What had happened was this: on August 1st 2013 a Seoul city ordinance was published (nr. 5554 of 2013.8.1) stating that all remaining revenue stamps had to be burned. This was taken quite seriously and when a year or so later some citizens decided to ask the Seoul Ombudsman to do research on how the municipality was taking care of its archival duties the Ombudsman discovered that pretty much all stamps had indeed been destroyed.
Apparently no one in the municipality had thought of saving a few sheets of all values available in 2013. A total of 7 different values could still be discovered here and there in offices around Seoul in April 2015, but that was it. Lessons have been learnt though, because according to the Ombudsman the archives in the city have been given more money to save more official documents. To be fair, when it comes to digitizing archives Korea is really at the top of the game, but that’s too late for the Seoul city revenue stamps. They are gone and it seems perhaps even KOMSCO, the government printing office, might not have all the values in their archive.
- Korean (local) ordinances on fiscal stamps were written using a more or less standardized structure. One of the components is almost always a phrase that translates to “the series has the following values and appearance”, after which a summary of the values is followed and something is reported about the appearance. Unfortunately, in the case of most of the ordinances, the latter sentence is usually another standard sentence which literally states “you can see the appearance of the stamps in the town hall”. This last option is of course no longer available to the modern collector.
- Joe Ross lists six values including a 0.5 hwan stamp. When asked about this particular stamp he replied that he made a mistake at the time and that there was no 0.5 hwan stamp.
- There is another “blue 100 won” stamp that resembles the blue 20 won stamp a lot, but on which two children can be seen walking hand in hand towards a building which looks a bit like the Seoul City Hall. This is a revenue stamp issued by the Seoul Provincial Board of Education in a series of 4 in 1965 and the building shown is the provincial Office of Education building.

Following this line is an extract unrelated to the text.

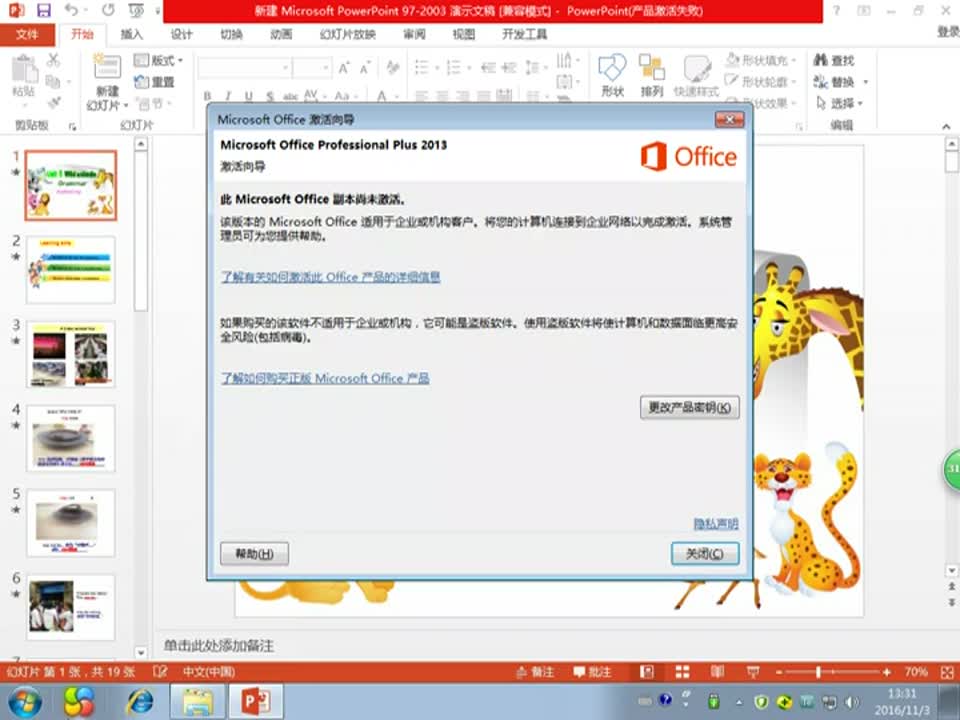Click the spell check icon in status bar
This screenshot has width=960, height=720.
[x=160, y=671]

- This also explains why these revenue stamps contain only Korean (or Sino-Korean) characters: they are only used in very specific situations. Even banknotes will be handled by foreigners, but these stamps rarely if ever.
- For examples of Korean revenue meter mark stamps, see Meter Stamp Society Quarterly Bulletin Vol. 69 Nr. 316 (Summer 2017).

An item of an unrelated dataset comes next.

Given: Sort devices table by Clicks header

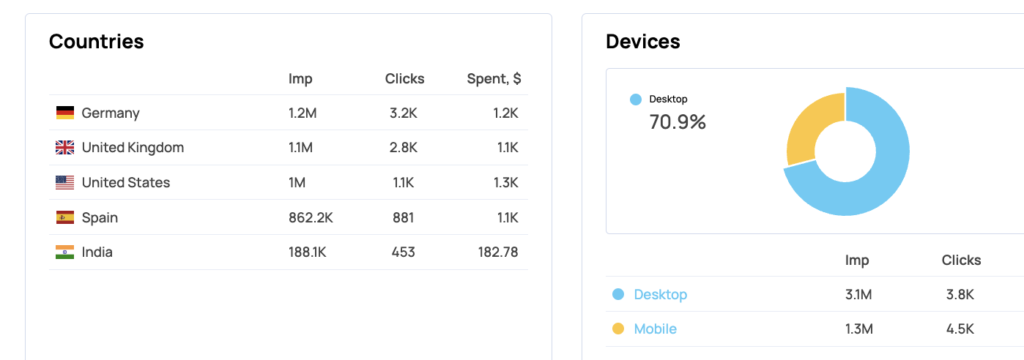Looking at the screenshot, I should (961, 260).

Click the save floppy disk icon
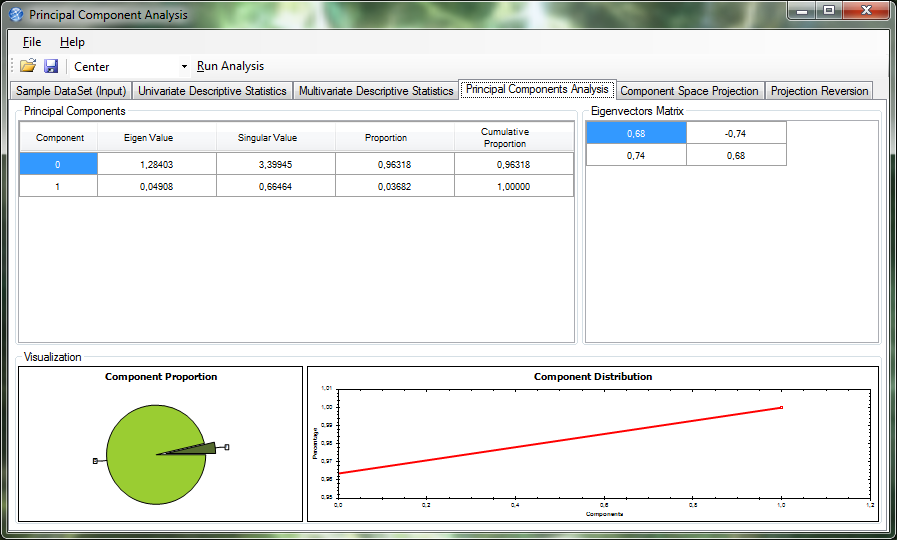(51, 66)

Pictures: most of the pictures are either from the author’s collection or Joe Ross’ collection, but some pictures are from websites, for instance eBay. I do not know who currently owns those stamps, therefore there is no name listed for those pictures.

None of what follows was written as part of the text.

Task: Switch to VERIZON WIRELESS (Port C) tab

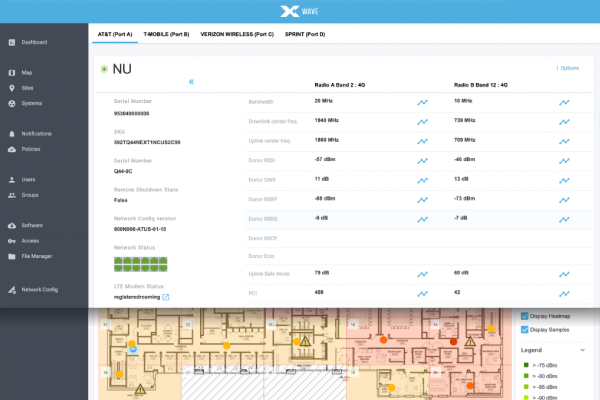Action: [237, 34]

Perforations: all perforations were measured using BuxSoft PERFOMaster 3000 software.
Catalogues/articles/documents: both the Hasegawa (2005) and Barefoot (Southeast Asia, 2007) catalogues were used. Also, Joe Ross publishes the Cal-Rev’r, see March 2011 edition for Seoul locals.
Archive files: there are many files on the NAK website (www.archives.go.kr), but for this article the following files were used in particular: BA0089254, CJA0002874, BA0089300, BA0089261, BA0089317, BA0089313, BA0084181. The Seoul Ombudsman report is dated April 2015.